Starting at the first line and ending at the last, output the data exactly.
-- Dataset records follows --
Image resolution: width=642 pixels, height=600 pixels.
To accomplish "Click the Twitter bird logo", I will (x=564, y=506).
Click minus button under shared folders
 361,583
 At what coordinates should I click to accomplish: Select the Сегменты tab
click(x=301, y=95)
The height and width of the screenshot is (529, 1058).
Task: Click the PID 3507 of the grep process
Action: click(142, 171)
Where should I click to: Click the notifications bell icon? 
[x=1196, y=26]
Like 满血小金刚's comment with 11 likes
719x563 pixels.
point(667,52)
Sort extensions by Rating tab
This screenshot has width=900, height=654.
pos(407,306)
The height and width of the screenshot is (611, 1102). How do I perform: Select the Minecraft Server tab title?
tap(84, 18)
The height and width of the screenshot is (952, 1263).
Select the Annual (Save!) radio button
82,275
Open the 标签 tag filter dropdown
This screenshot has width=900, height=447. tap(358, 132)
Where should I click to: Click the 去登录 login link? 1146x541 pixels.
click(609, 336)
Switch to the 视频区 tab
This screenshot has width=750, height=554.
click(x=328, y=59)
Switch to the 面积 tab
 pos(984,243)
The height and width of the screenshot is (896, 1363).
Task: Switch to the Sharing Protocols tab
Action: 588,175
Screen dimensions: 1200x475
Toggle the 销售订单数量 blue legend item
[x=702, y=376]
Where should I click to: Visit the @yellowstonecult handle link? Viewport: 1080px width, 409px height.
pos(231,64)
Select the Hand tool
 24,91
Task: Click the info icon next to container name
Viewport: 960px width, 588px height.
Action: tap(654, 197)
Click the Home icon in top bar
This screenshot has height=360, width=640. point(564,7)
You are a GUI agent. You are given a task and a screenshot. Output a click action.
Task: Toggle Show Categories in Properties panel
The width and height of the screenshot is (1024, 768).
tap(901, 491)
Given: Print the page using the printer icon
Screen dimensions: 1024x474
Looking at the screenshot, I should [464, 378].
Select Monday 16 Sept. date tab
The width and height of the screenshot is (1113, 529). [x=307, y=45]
-- Dataset records concluded --
Written response
Image resolution: width=642 pixels, height=600 pixels.
To accomplish "Click the Twitter bird logo", I will (x=564, y=506).
Click minus button under shared folders
 361,583
 At what coordinates should I click to accomplish: Select the Сегменты tab
click(x=301, y=95)
The height and width of the screenshot is (529, 1058).
Task: Click the PID 3507 of the grep process
Action: click(142, 171)
Where should I click to: Click the notifications bell icon? 
[x=1196, y=26]
Like 满血小金刚's comment with 11 likes
719x563 pixels.
point(667,52)
Sort extensions by Rating tab
This screenshot has width=900, height=654.
pos(407,306)
The height and width of the screenshot is (611, 1102). How do I perform: Select the Minecraft Server tab title?
tap(84, 18)
The height and width of the screenshot is (952, 1263).
Select the Annual (Save!) radio button
82,275
Open the 标签 tag filter dropdown
This screenshot has width=900, height=447. tap(358, 132)
Where should I click to: Click the 去登录 login link? 1146x541 pixels.
click(609, 336)
Switch to the 视频区 tab
This screenshot has width=750, height=554.
click(x=328, y=59)
Switch to the 面积 tab
 pos(984,243)
The height and width of the screenshot is (896, 1363).
Task: Switch to the Sharing Protocols tab
Action: 588,175
Screen dimensions: 1200x475
Toggle the 销售订单数量 blue legend item
[x=702, y=376]
Where should I click to: Visit the @yellowstonecult handle link? Viewport: 1080px width, 409px height.
pos(231,64)
Select the Hand tool
 24,91
Task: Click the info icon next to container name
Viewport: 960px width, 588px height.
Action: tap(654, 197)
Click the Home icon in top bar
This screenshot has height=360, width=640. point(564,7)
You are a GUI agent. You are given a task and a screenshot. Output a click action.
Task: Toggle Show Categories in Properties panel
The width and height of the screenshot is (1024, 768).
tap(901, 491)
Given: Print the page using the printer icon
Screen dimensions: 1024x474
Looking at the screenshot, I should [464, 378].
Select Monday 16 Sept. date tab
The width and height of the screenshot is (1113, 529). [x=307, y=45]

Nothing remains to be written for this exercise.